§ **What to do**: The entries that follow are to be duplicated in full, character for character.

Items from a data source:

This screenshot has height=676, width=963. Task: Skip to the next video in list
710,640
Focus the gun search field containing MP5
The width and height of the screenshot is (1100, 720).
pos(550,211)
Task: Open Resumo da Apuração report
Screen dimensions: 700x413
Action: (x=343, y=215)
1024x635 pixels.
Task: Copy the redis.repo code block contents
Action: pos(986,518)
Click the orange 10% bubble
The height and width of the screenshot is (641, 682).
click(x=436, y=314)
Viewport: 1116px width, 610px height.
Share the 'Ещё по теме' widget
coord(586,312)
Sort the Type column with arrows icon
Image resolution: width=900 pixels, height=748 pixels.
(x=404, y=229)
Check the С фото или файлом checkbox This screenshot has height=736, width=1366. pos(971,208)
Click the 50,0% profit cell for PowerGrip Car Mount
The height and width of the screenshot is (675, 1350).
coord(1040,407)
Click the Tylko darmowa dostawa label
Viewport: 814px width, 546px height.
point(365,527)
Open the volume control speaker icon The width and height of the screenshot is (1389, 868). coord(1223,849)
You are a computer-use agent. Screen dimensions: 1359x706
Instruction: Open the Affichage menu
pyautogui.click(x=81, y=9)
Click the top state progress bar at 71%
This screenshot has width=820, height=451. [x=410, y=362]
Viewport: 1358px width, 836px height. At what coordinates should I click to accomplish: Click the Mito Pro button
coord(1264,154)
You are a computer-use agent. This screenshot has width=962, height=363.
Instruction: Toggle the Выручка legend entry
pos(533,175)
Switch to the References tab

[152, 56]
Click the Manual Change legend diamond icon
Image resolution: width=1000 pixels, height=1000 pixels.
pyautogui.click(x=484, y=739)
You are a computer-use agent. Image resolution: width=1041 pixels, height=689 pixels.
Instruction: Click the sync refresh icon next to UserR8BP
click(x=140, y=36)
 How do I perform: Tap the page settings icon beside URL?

§ **Result**:
This screenshot has height=676, width=963. Task: Skip to the next video in list
710,640
Focus the gun search field containing MP5
The width and height of the screenshot is (1100, 720).
pos(550,211)
Task: Open Resumo da Apuração report
Screen dimensions: 700x413
Action: (x=343, y=215)
1024x635 pixels.
Task: Copy the redis.repo code block contents
Action: pos(986,518)
Click the orange 10% bubble
The height and width of the screenshot is (641, 682).
click(x=436, y=314)
Viewport: 1116px width, 610px height.
Share the 'Ещё по теме' widget
coord(586,312)
Sort the Type column with arrows icon
Image resolution: width=900 pixels, height=748 pixels.
(x=404, y=229)
Check the С фото или файлом checkbox This screenshot has height=736, width=1366. pos(971,208)
Click the 50,0% profit cell for PowerGrip Car Mount
The height and width of the screenshot is (675, 1350).
coord(1040,407)
Click the Tylko darmowa dostawa label
Viewport: 814px width, 546px height.
point(365,527)
Open the volume control speaker icon The width and height of the screenshot is (1389, 868). coord(1223,849)
You are a computer-use agent. Screen dimensions: 1359x706
Instruction: Open the Affichage menu
pyautogui.click(x=81, y=9)
Click the top state progress bar at 71%
This screenshot has width=820, height=451. [x=410, y=362]
Viewport: 1358px width, 836px height. At what coordinates should I click to accomplish: Click the Mito Pro button
coord(1264,154)
You are a computer-use agent. This screenshot has width=962, height=363.
Instruction: Toggle the Выручка legend entry
pos(533,175)
Switch to the References tab

[152, 56]
Click the Manual Change legend diamond icon
Image resolution: width=1000 pixels, height=1000 pixels.
pyautogui.click(x=484, y=739)
You are a computer-use agent. Image resolution: width=1041 pixels, height=689 pixels.
Instruction: Click the sync refresh icon next to UserR8BP
click(x=140, y=36)
 How do I perform: Tap the page settings icon beside URL?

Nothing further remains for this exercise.